* [What is needed]
Each line of the entries below that holds "pixels" is needed, copied in full.

Segment Start: Records supplied

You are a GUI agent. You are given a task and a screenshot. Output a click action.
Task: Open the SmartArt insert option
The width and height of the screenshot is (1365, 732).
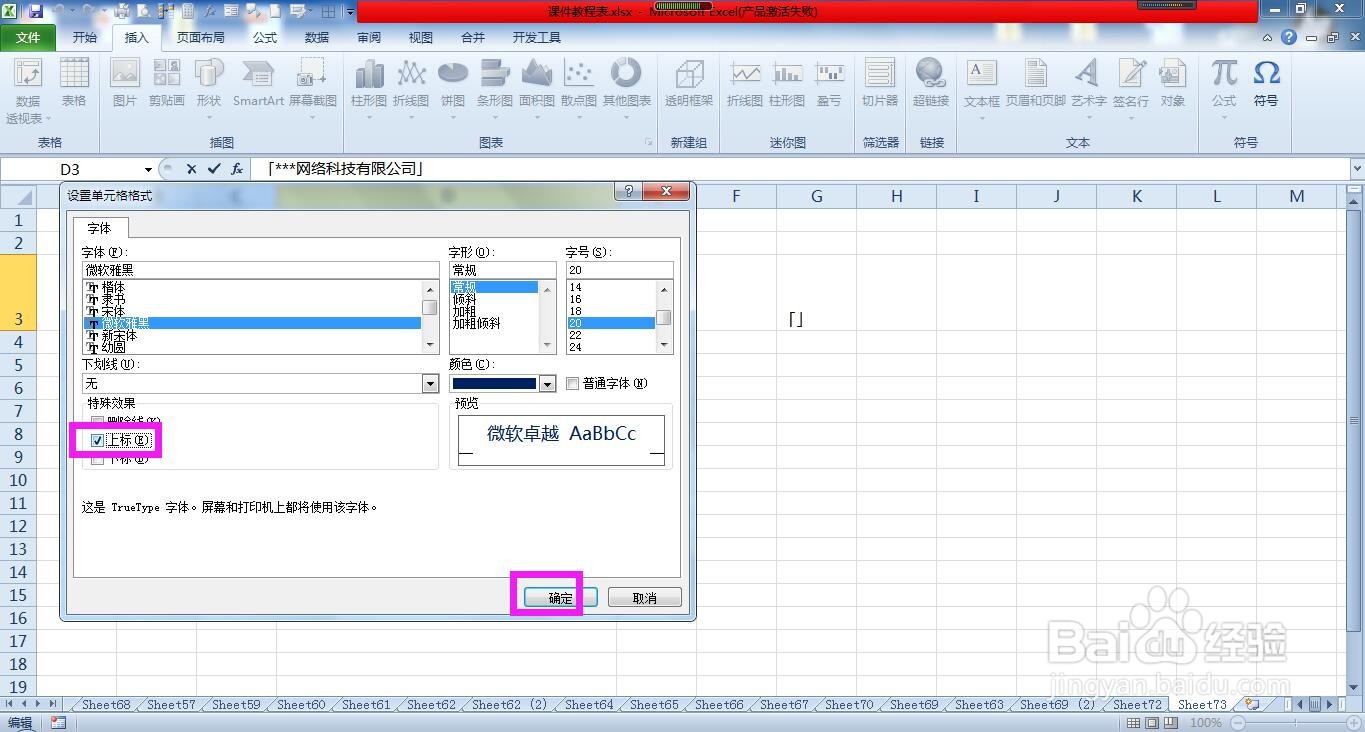pyautogui.click(x=257, y=85)
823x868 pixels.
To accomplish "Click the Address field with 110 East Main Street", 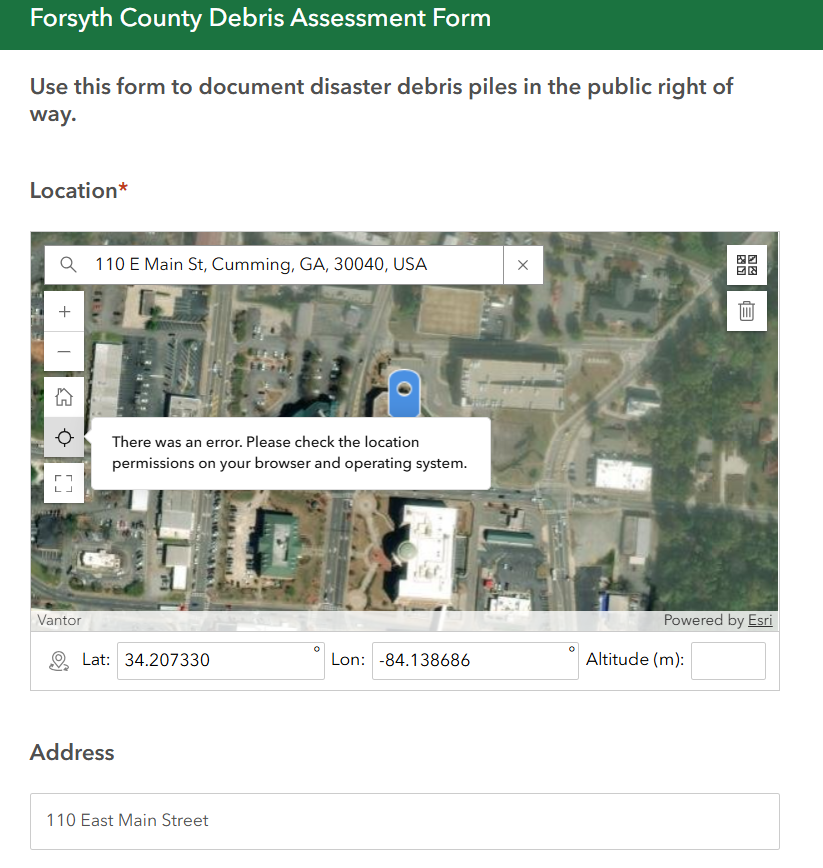I will point(404,821).
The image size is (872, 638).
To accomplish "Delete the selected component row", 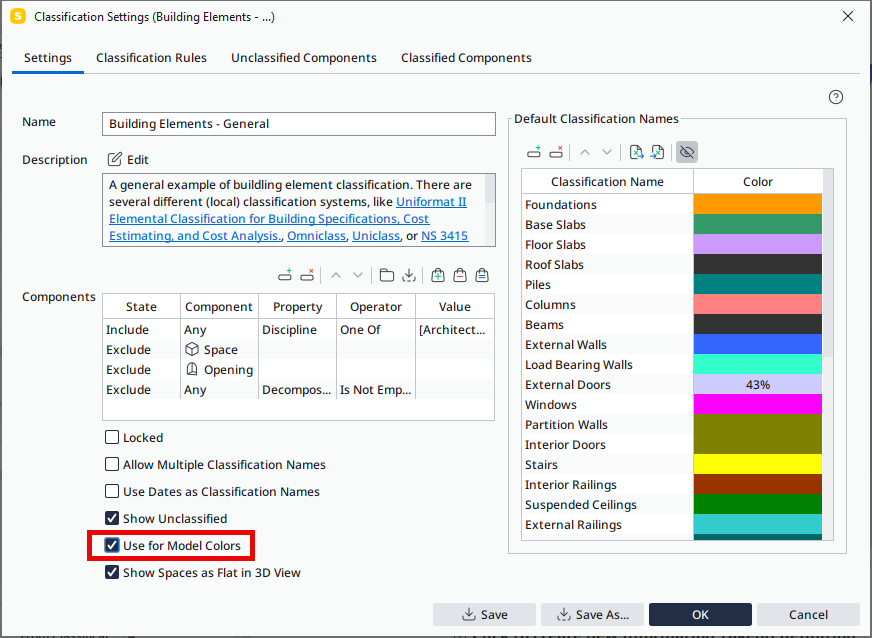I will click(x=308, y=275).
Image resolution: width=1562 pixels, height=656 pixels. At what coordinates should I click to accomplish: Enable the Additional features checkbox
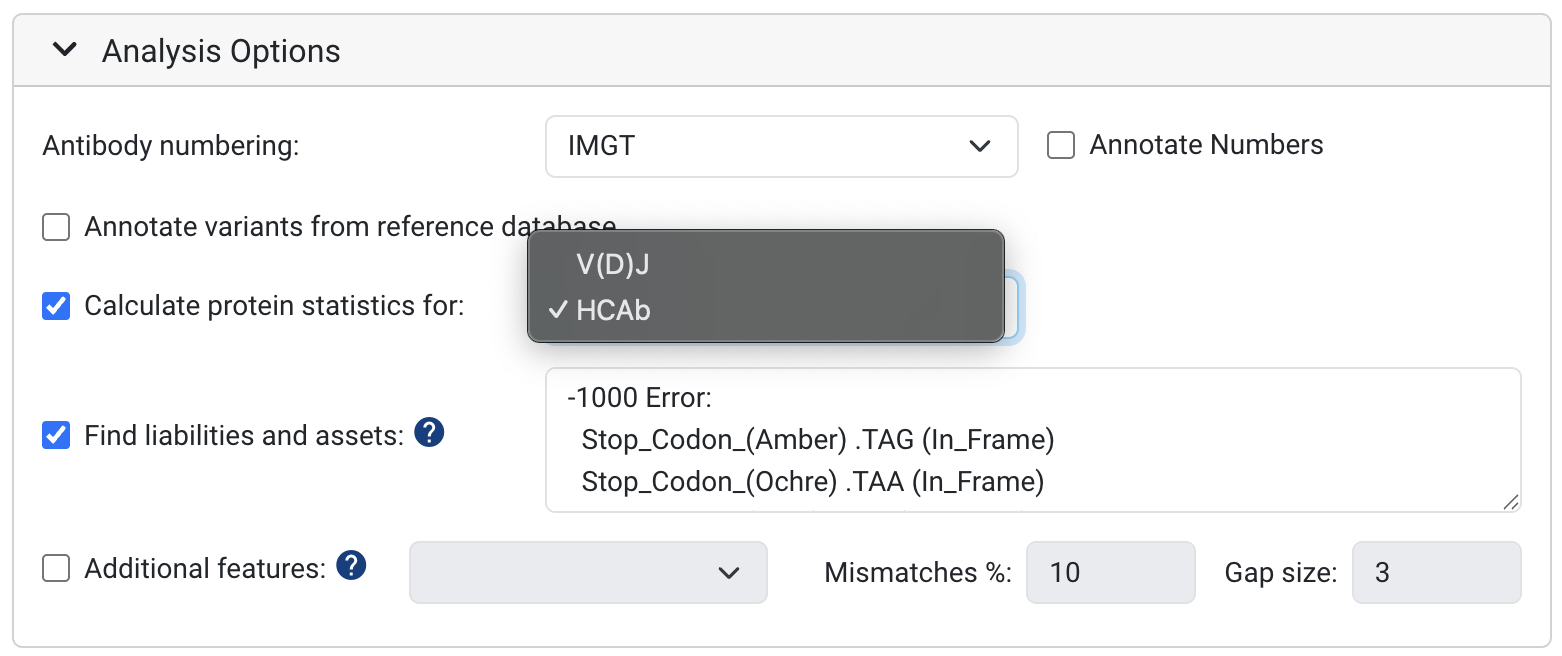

Segment End: Records supplied

* [Answer to the problem]
823x868 pixels.
Image resolution: width=1562 pixels, height=656 pixels. At what coordinates should I click to accomplish: Enable the Additional features checkbox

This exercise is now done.